Pre- and peri-traumatic event stressors drive gender differences in chronic stress-related psychological sequelae: A prospective cohort study of COVID-19 frontline healthcare providers

Abstract

Women are at heightened risk for chronic stress-related psychological sequelae (SRPS), including major depressive disorder (MDD), generalized anxiety disorder (GAD), and posttraumatic stress disorder (PTSD) in response to potentially traumatic events, including the COVID-19 pandemic. However, few studies have examined pre- and peri-event stressors that could account for gender differences in chronic SRPS. To address this gap, we conducted a prospective cohort study of healthcare providers (HCPs) caring for patients with COVID-19 at a large tertiary care hospital in New York City, and measured mental health risk factors and symptoms of MDD, GAD, and PTSD at baseline (April 2020) and at a 7-month follow-up (December 2020).
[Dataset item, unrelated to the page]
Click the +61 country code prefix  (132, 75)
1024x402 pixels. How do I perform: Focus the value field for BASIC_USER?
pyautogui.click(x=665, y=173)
We defined chronic SRPS as the presence of probable MDD, GAD, and/or PTSD at both timepoints. We conducted a mediation analysis to evaluate whether pre- and peri-event stressors explained women's increased risk for chronic SRPS. Among our sample of 786 HCPs, 571 (72.6%) were women. Compared with men, women were twice as likely to have chronic SRPS (18.7% vs. 8.8%, χ2[1] = 11.38, p < 0.001). However, after accounting for pre- and peri-event stressors, being a woman was no longer associated with chronic SRPS (p = 0.58). The pre- and peri-event stressors that accounted for this heightened risk among women included being in a woman-prevalent profession (specifically nursing; estimate = 0.08, SE = 0.04, p = 0.05), pre-pandemic burnout (estimate = 0.11, SE = 0.05, p = 0.04), greater family-related (estimate = 0.09, SE = 0.03, p = 0.004), infection-related (estimate = 0.06, SE = 0.02, p = 0.007), and work-related concerns (estimate = 0.11, SE = 0.03, p < 0.001), and lower leadership support (estimate = 0.07, SE = 0.03, p = 0.005). These findings can inform institutional interventions to mitigate the risk of chronic SRPS among women HCPs.